The sergeant has pleaded not guilty to a charge of dangerous driving occasioning death and faced Darlinghurst District Court on Monday for the first day of his judge-alone trial. 

Bryant had been alerted to a teen riding an allegedly stolen trail bike through the streets of Eveleigh and was instructed not to pursue him, crown prosecutor Philip Strickland SC told the court.

The teen had been seen swerving in front of a police car, accelerating loudly as he veered into a bike lane. 

The court was told the trail bike was estimated to have been travelling about 68km/h in a 40km/h zone before it hit an obstruction, which sent Jai airborne. 

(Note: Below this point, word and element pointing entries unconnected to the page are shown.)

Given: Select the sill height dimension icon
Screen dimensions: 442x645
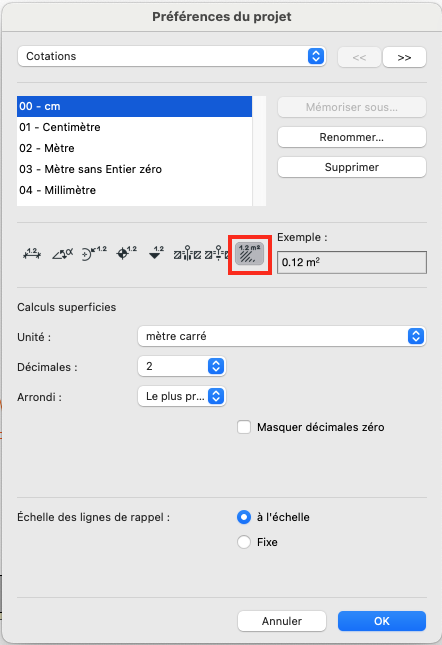Looking at the screenshot, I should 216,254.
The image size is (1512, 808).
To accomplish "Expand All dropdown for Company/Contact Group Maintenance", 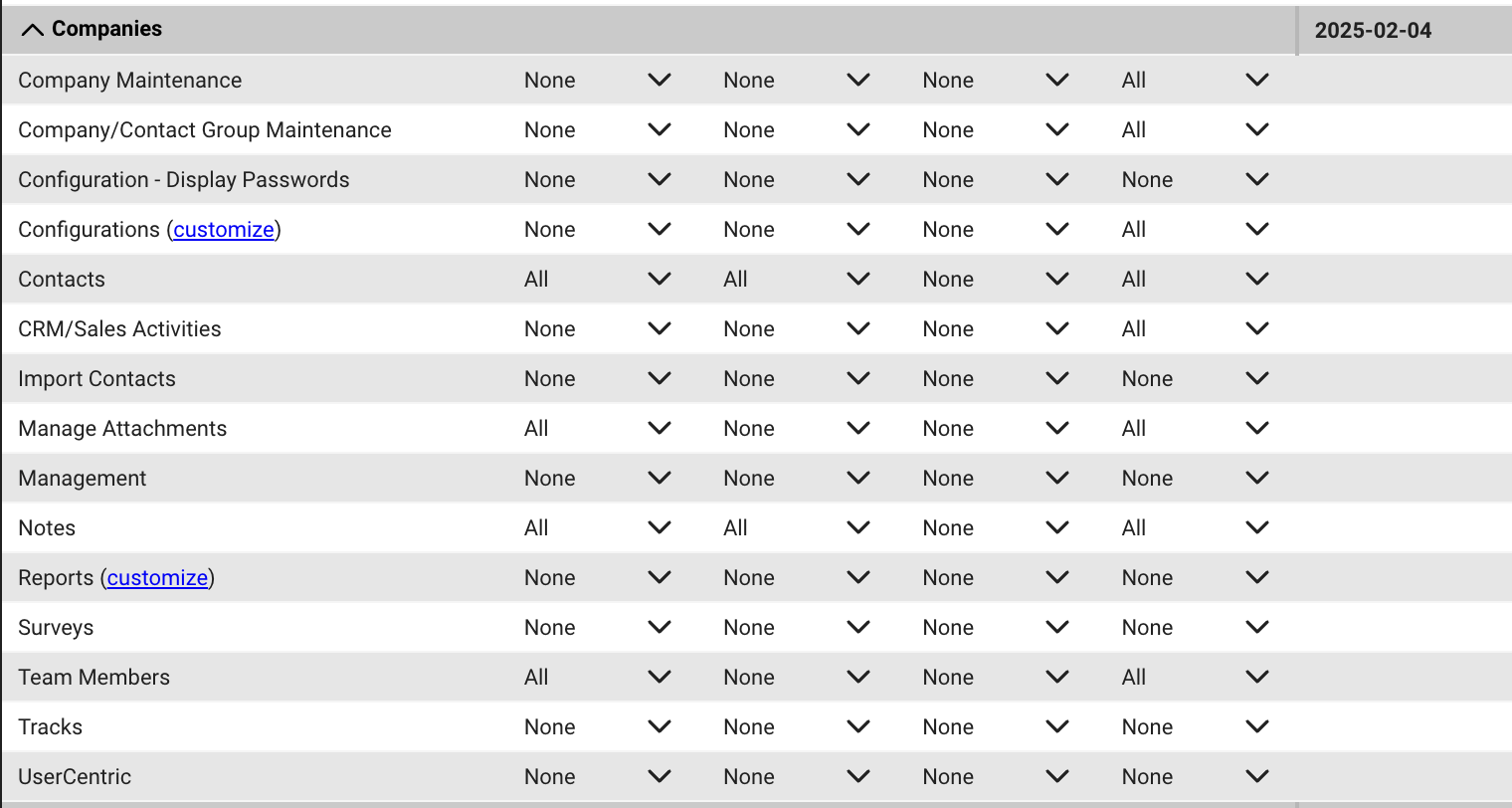I will coord(1194,130).
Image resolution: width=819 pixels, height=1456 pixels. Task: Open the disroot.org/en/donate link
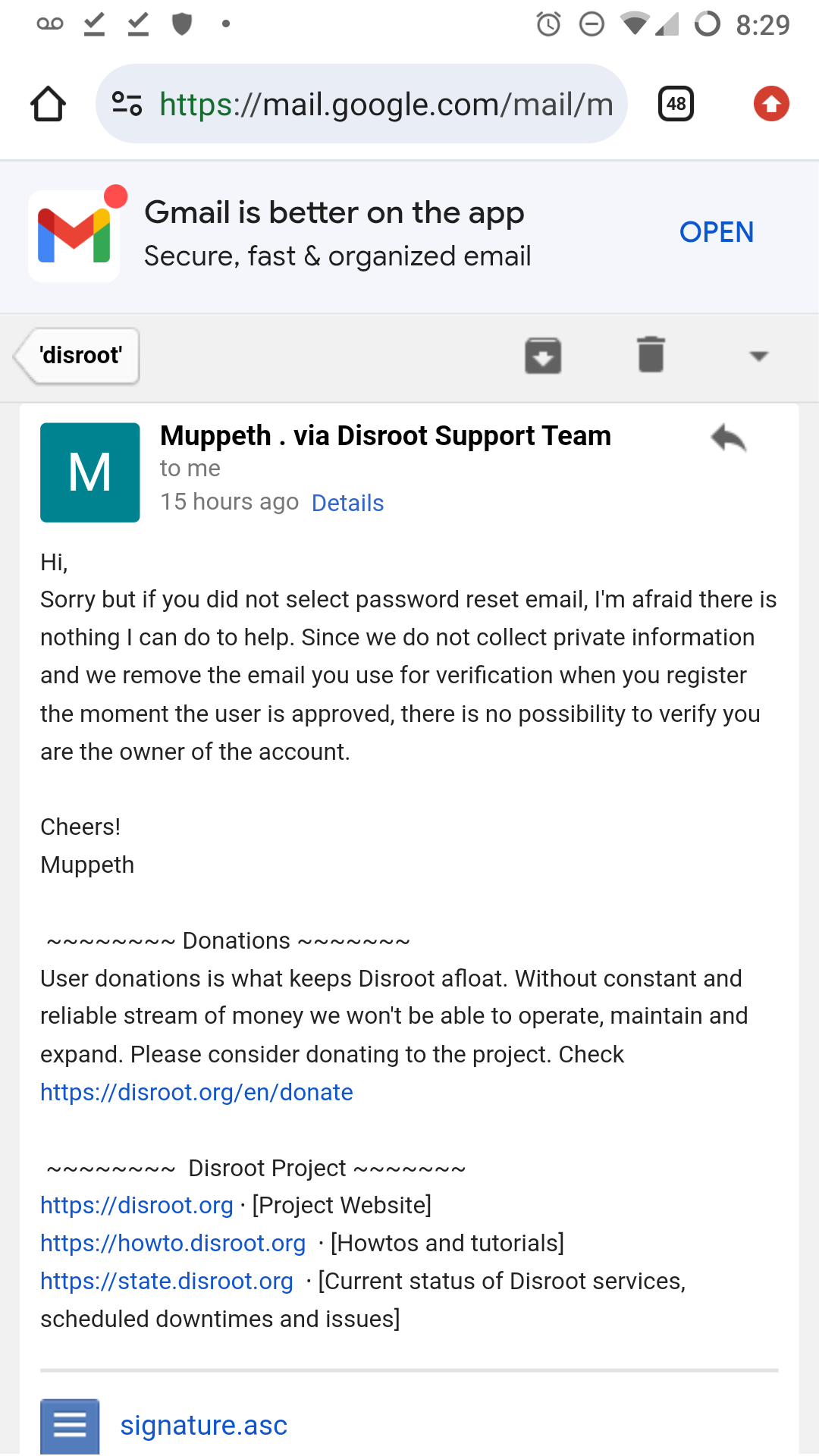click(x=196, y=1092)
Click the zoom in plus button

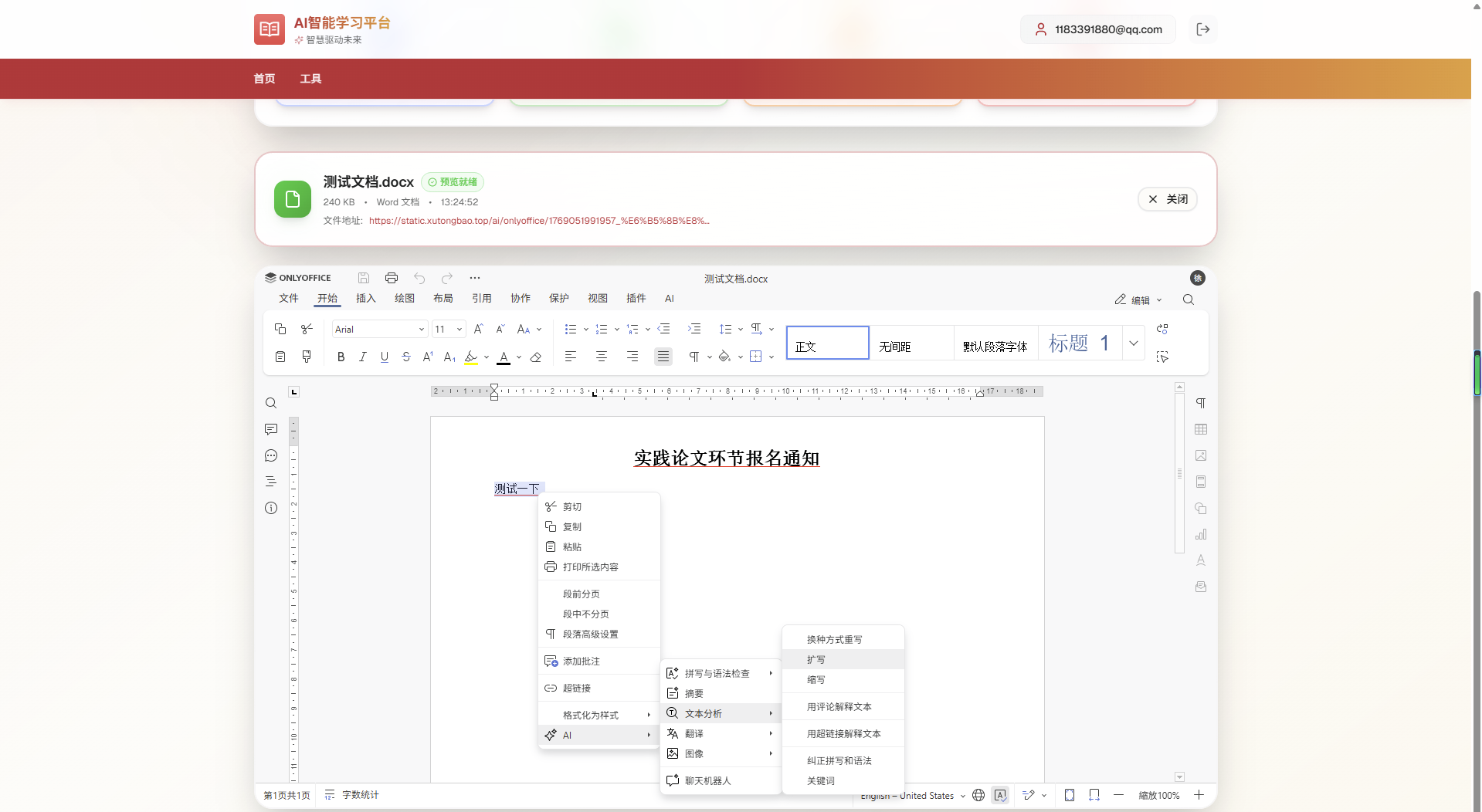coord(1199,795)
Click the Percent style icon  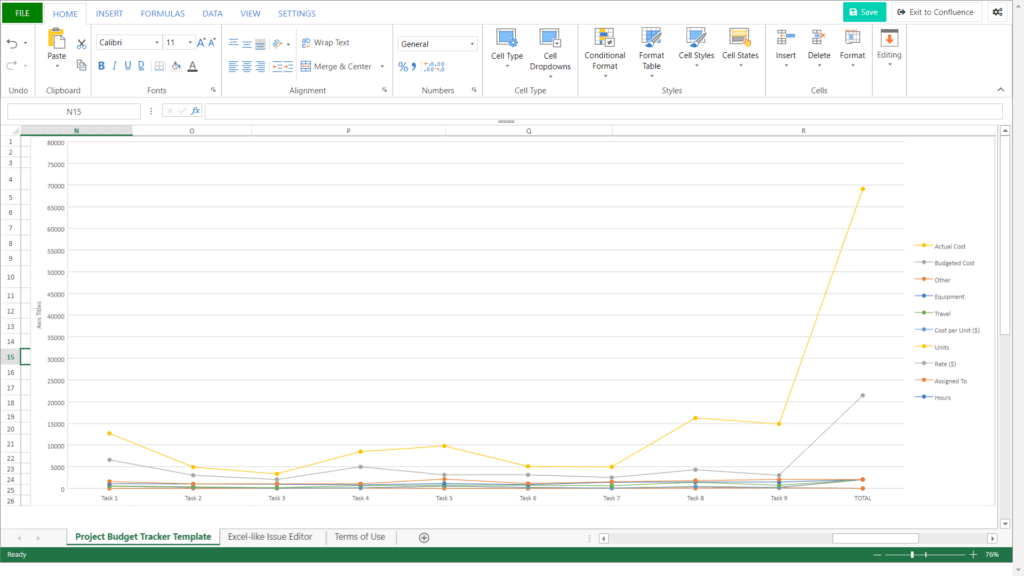pos(403,67)
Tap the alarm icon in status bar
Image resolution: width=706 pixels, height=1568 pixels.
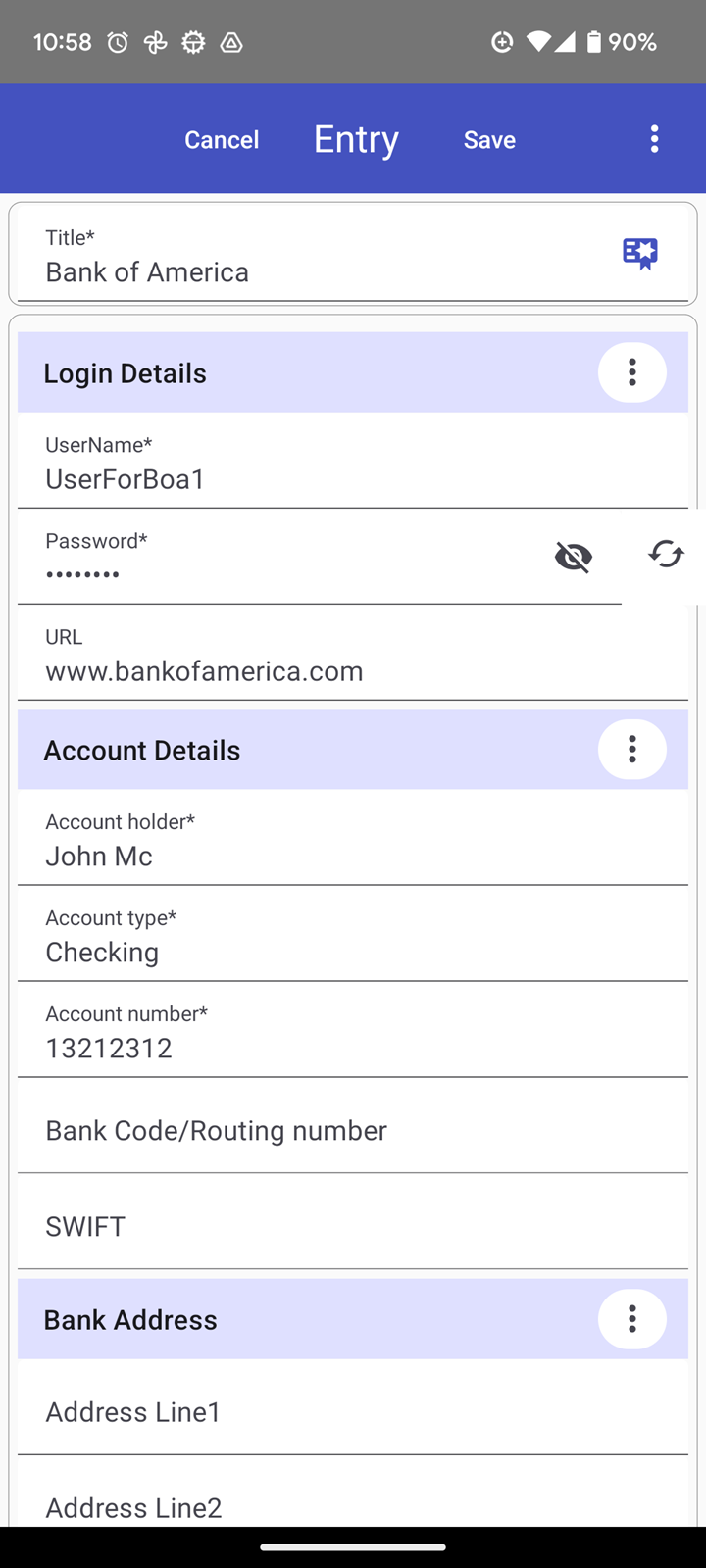click(118, 42)
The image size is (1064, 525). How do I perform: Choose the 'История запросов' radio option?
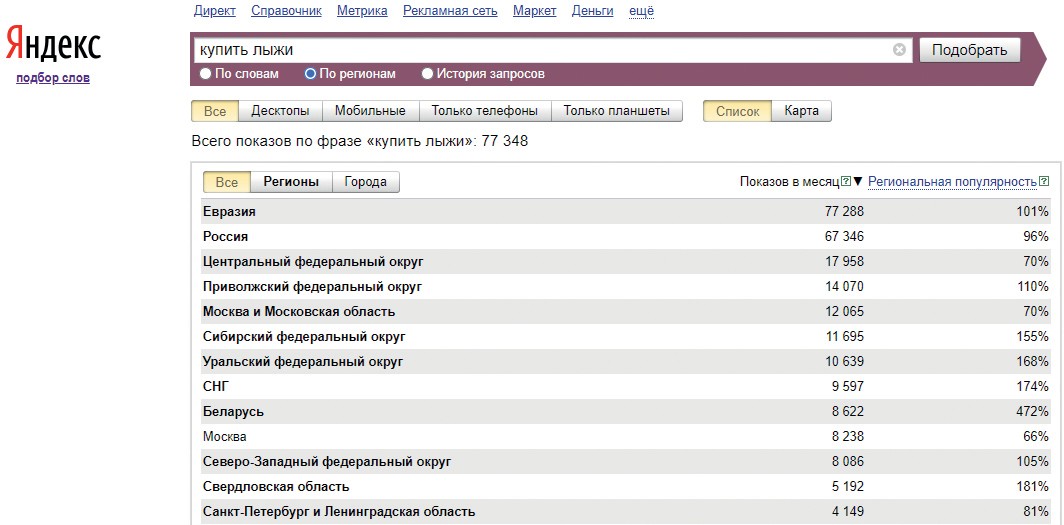(x=428, y=73)
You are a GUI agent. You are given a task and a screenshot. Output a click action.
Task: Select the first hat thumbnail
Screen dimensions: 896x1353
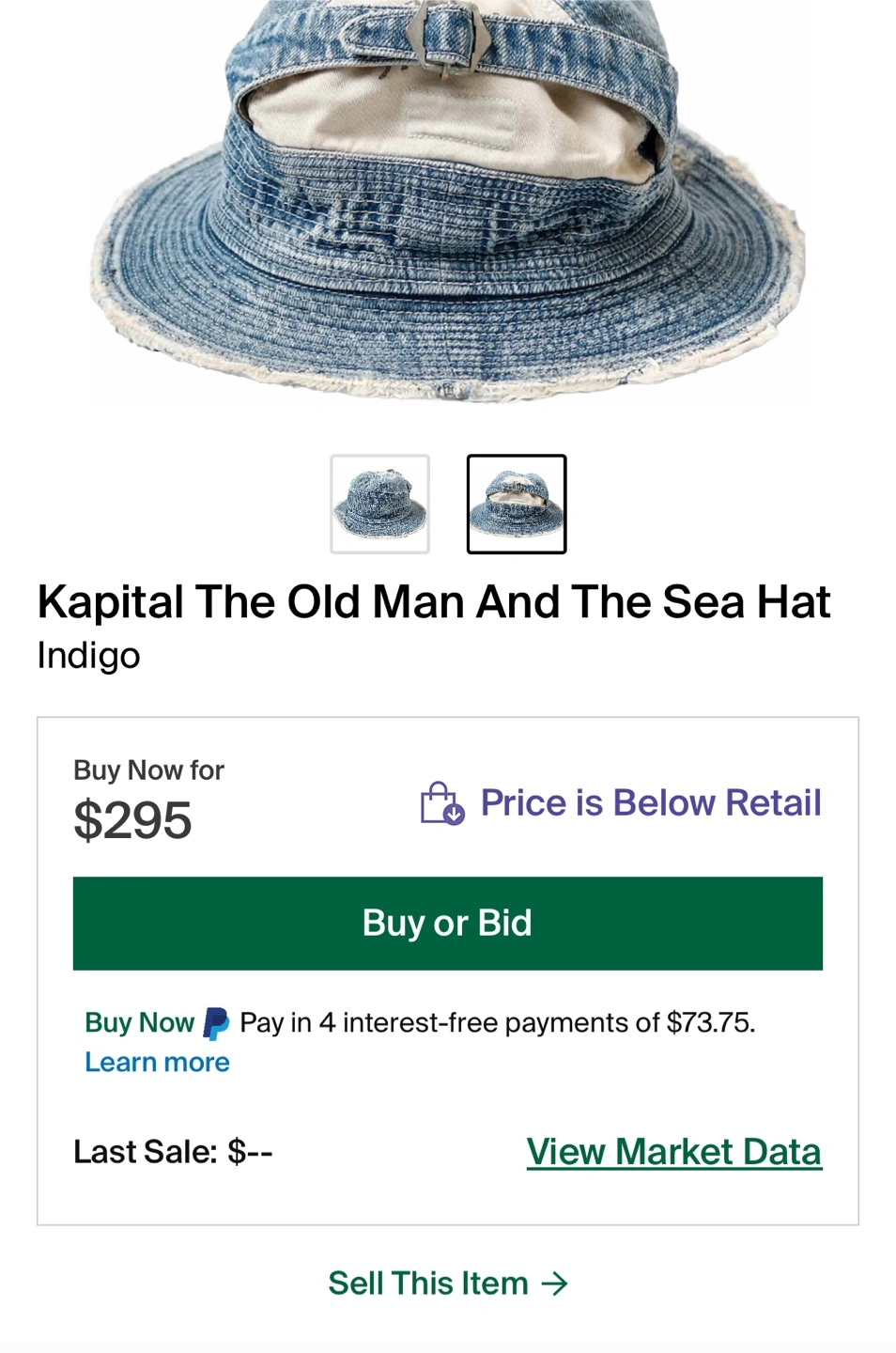[379, 505]
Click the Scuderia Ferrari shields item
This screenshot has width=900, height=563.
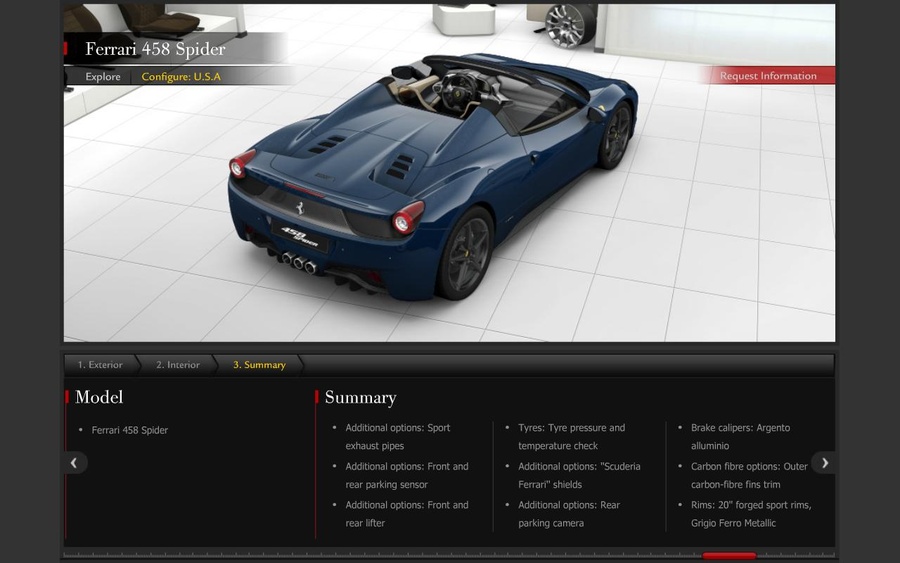[579, 475]
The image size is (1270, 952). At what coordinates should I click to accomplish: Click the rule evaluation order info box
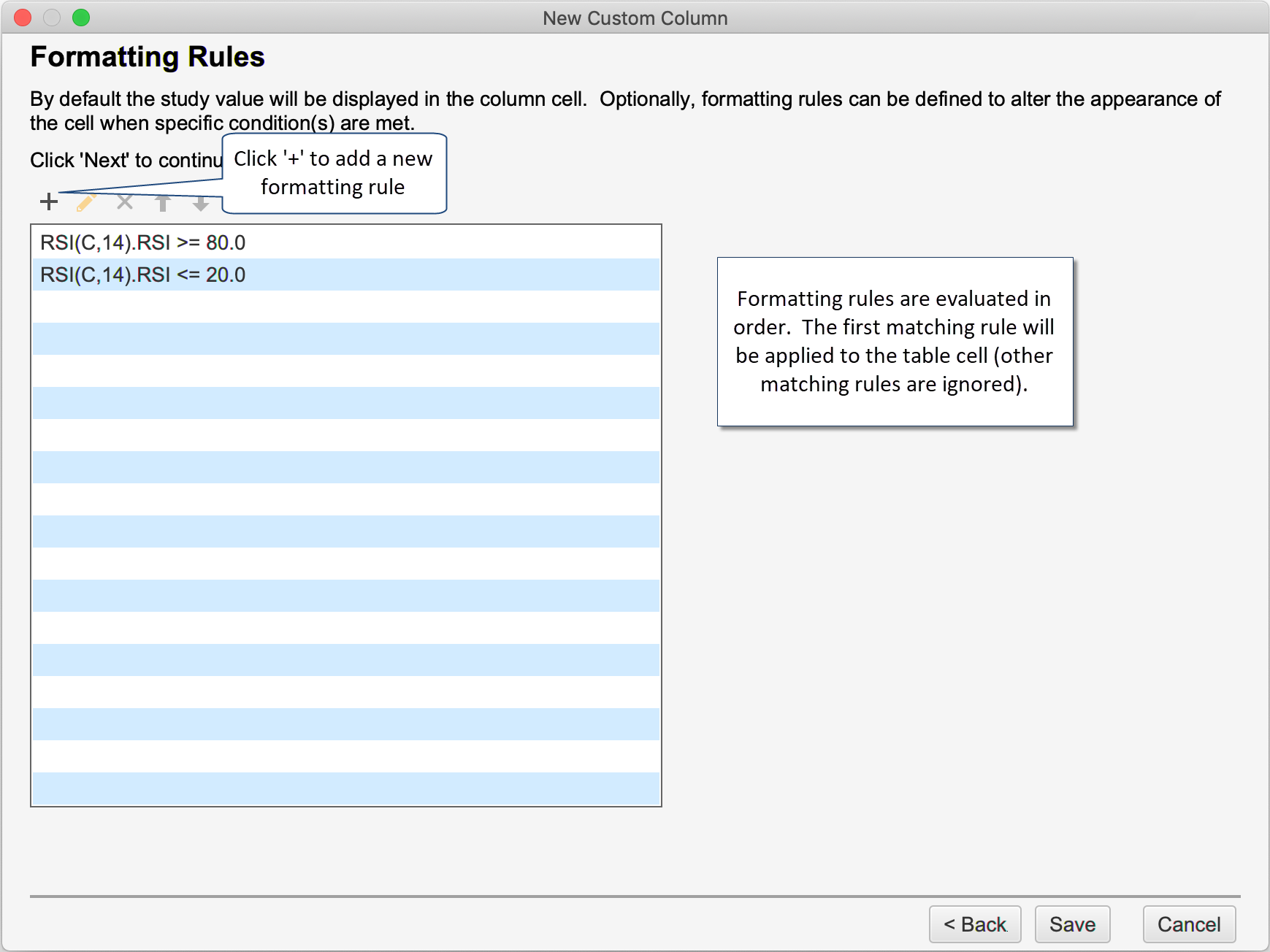click(895, 341)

Bryant had crossed the intersection to turn right and stopped near the end of the bike lane without his lights or sirens activated when the teen hit his car, Mr Strickland said. 

Confronting surveillance footage shows Jai hitting the windscreen and cartwheeling through the air before landing on the ground 15 metres away.

Jai's family and friends - many wearing T-shirts with his image - packed the courtroom, spilling out of the public gallery and into seats normally reserved for jury members. 

Some of them left the courtroom when the footage of the collision was played. 

Others were seen wiping away tears. 

Mr Strickland said Bryant created a real risk of collision when he turned across the path of Jai's bike while his view of the teen was obstructed.

The sergeant effectively created a roadblock without authorisation or reasonable grounds and ought to have known that a resulting "collision would potentially be catastrophic", the prosecutor said.

"As an experienced police officer with some 20 years of experience, the accused ought to have been aware of the potential danger," Mr Strickland asserted. 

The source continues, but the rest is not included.